I am a big fan of including pictures in your online profiles for these kinds of sites. The primary reason is selfish: it makes it easier for me to remember names and faces when I can see a person’s picture. I make it a practice to copy these photos into my Outlook address book; they’ll appear in the header of emails when possible and get synced to my phone as well. On more than one occasion I have been at some sort of gathering and used the pictures in my phone to confirm someone’s identity before walking up to say hello. They also show up in the caller ID display when I receive calls.

Photos are a huge part of social networking sites like Facebook and Myspace, but are notably missing in most professional sites like Plaxo and LinkedIn. Why? I suspect that most people are too self-conscious to include a photo with their professional profile, or only have casual photos that don’t convey an appropriate professional demeanor.

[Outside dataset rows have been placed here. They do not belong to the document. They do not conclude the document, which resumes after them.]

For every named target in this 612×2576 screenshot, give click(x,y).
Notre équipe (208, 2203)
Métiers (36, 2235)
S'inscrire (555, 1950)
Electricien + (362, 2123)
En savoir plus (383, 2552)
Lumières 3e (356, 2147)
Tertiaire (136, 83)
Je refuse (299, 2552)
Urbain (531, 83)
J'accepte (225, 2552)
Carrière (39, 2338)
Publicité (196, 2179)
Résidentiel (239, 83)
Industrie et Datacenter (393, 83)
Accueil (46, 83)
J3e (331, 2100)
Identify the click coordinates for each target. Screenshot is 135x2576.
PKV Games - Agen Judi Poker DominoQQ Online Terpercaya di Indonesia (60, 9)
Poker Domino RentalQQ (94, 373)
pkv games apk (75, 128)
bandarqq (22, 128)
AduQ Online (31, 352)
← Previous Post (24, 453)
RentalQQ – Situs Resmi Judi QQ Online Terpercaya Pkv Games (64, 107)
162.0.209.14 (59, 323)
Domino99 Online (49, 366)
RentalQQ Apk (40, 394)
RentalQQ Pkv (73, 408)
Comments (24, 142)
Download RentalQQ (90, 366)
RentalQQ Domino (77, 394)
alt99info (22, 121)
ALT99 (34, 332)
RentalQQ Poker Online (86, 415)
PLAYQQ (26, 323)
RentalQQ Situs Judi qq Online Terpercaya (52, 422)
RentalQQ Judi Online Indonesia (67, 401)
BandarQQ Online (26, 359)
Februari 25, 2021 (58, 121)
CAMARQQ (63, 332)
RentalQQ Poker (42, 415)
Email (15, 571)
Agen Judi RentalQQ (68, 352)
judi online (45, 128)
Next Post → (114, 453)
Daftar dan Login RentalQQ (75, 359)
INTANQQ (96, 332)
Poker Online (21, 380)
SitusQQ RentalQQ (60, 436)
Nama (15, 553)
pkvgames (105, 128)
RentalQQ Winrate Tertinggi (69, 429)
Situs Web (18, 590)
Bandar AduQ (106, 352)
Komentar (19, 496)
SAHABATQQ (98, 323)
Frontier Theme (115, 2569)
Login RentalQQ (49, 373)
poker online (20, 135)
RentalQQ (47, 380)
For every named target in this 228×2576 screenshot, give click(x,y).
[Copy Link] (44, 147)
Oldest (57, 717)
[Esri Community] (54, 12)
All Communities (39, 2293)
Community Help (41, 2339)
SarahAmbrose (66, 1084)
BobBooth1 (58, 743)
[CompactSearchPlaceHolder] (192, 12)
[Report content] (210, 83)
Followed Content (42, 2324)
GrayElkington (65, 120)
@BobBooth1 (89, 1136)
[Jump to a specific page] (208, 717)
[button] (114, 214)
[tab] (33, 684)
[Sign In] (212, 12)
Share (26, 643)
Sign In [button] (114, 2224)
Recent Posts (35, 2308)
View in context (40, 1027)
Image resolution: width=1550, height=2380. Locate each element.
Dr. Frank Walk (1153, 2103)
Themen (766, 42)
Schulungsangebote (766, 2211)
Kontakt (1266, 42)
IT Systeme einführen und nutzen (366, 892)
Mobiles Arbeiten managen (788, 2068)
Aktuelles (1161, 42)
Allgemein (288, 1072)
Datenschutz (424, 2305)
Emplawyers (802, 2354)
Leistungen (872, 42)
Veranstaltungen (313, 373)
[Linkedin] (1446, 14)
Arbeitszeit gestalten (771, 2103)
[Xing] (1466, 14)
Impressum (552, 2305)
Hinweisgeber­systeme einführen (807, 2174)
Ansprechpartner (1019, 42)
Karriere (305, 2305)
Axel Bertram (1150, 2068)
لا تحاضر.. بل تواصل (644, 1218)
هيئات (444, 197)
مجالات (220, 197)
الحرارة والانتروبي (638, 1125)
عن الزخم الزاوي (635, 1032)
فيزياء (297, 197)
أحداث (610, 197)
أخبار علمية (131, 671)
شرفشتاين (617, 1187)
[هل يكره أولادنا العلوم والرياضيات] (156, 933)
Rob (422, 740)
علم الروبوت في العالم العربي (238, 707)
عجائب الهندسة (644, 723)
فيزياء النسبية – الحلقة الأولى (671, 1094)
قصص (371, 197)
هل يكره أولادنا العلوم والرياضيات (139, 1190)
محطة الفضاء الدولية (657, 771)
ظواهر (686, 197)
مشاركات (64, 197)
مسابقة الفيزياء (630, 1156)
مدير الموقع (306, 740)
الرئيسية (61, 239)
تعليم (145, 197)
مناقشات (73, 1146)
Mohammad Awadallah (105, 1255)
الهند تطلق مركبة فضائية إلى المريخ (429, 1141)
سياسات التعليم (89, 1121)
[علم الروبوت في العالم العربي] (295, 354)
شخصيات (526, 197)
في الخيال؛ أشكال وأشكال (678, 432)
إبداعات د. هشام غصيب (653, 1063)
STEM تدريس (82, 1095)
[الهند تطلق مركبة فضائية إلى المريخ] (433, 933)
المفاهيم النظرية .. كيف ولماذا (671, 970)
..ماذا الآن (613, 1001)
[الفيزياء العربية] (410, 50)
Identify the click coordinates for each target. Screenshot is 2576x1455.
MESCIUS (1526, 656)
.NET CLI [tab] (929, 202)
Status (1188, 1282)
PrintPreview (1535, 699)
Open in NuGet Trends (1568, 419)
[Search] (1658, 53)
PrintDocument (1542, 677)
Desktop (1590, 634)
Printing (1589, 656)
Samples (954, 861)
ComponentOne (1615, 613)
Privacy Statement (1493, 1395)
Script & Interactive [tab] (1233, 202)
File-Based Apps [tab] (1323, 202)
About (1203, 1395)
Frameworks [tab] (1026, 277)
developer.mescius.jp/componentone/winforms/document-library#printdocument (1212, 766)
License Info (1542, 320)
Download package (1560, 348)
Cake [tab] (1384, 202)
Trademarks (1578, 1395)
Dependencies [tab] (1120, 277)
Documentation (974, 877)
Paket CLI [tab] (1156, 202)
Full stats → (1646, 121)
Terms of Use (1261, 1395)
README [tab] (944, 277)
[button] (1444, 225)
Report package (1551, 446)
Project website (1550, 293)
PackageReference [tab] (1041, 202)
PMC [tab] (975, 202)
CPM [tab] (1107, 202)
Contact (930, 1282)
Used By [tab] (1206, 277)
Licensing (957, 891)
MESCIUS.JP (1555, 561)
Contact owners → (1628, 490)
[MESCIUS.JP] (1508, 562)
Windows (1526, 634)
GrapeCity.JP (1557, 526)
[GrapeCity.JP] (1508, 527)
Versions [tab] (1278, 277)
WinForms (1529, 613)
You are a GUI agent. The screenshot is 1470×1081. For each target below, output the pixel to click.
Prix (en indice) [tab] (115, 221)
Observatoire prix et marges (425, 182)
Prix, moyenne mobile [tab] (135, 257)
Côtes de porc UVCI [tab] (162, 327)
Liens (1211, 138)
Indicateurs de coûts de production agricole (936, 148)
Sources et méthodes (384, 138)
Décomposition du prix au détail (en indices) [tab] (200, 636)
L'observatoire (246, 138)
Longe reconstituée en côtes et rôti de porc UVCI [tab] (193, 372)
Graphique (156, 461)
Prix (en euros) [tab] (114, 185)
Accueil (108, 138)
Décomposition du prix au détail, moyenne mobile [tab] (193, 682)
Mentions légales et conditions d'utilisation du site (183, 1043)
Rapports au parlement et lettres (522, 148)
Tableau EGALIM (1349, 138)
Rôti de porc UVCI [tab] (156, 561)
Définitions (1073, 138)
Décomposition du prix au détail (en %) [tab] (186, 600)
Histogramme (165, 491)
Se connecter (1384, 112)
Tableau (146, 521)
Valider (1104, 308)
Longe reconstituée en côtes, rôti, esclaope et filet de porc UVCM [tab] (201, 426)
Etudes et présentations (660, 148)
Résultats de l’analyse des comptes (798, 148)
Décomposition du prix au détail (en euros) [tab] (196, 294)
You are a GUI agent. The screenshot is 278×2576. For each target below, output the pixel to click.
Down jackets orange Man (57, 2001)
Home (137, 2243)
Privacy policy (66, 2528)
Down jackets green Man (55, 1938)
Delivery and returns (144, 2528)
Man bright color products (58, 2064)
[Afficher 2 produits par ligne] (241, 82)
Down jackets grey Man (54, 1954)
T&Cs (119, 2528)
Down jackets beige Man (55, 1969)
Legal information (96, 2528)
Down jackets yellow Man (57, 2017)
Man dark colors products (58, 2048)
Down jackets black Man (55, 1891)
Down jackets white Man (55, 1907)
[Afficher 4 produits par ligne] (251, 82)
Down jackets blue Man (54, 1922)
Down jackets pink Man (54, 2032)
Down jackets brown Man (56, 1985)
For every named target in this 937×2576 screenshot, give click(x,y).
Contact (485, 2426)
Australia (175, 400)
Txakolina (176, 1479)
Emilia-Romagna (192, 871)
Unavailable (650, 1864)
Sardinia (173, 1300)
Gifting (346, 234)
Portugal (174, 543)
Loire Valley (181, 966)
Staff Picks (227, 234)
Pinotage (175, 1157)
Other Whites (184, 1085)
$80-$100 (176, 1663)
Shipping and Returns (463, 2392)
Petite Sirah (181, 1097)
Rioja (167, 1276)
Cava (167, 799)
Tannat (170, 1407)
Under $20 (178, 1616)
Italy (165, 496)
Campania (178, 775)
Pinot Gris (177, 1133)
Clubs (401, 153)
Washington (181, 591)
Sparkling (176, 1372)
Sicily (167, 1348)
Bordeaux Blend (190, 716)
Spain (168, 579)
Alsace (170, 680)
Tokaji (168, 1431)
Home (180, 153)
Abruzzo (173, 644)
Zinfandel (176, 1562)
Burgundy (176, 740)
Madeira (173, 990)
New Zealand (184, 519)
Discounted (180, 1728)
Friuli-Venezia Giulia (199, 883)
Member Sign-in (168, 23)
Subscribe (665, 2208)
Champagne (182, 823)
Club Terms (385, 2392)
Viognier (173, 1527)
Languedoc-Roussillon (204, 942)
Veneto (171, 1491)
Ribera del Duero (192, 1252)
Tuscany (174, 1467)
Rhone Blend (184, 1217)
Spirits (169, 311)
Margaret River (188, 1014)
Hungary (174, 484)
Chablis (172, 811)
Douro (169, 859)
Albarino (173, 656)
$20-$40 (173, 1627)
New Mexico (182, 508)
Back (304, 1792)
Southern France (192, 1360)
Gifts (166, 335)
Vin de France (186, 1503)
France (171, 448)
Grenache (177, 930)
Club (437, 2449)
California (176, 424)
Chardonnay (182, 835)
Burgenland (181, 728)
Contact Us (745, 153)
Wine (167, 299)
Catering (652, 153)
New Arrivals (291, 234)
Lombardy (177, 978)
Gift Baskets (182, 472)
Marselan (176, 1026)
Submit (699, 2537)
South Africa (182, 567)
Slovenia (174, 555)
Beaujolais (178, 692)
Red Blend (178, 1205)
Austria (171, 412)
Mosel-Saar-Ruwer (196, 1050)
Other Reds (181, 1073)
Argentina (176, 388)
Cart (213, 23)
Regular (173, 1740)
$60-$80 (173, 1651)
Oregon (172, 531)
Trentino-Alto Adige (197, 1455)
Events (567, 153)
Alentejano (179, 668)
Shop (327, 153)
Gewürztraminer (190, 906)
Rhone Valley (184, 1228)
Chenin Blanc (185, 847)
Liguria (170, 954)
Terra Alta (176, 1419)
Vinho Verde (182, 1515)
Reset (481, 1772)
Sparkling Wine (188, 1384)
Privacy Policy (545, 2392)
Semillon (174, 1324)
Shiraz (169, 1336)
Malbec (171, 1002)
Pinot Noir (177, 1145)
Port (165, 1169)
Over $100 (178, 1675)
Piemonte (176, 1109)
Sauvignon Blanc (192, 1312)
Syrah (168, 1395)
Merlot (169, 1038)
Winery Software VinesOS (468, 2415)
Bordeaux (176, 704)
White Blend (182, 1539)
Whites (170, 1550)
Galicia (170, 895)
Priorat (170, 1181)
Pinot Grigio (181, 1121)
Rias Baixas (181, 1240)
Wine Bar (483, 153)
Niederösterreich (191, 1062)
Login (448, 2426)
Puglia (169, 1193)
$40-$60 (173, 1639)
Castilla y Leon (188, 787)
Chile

Too self-conscious? Get over it. The value of your photo in cementing connections with people far exceeds your concern over having a “good” picture of yourself online. Moreover, most people are far too picky in choosing a picture of themselves. People who know you accepted what you look like long ago. Few of us are supermodels; the rest are just average-looking people.

Inappropriate photo? Not a problem. For online photos to be effective, you must crop them tightly, showing only your face. The latest fad is to crop even tighter, clipping off the edges of your face. Either way, those embarrassing background details won’t show up. Just find any photo that shows your face clearly, crop out everything else, and get it posted online.

So get going! Find a photo, crop it, and post it. Your profile will be much improved as a result, and I’ll certainly be happier, along with everyone else in your online network.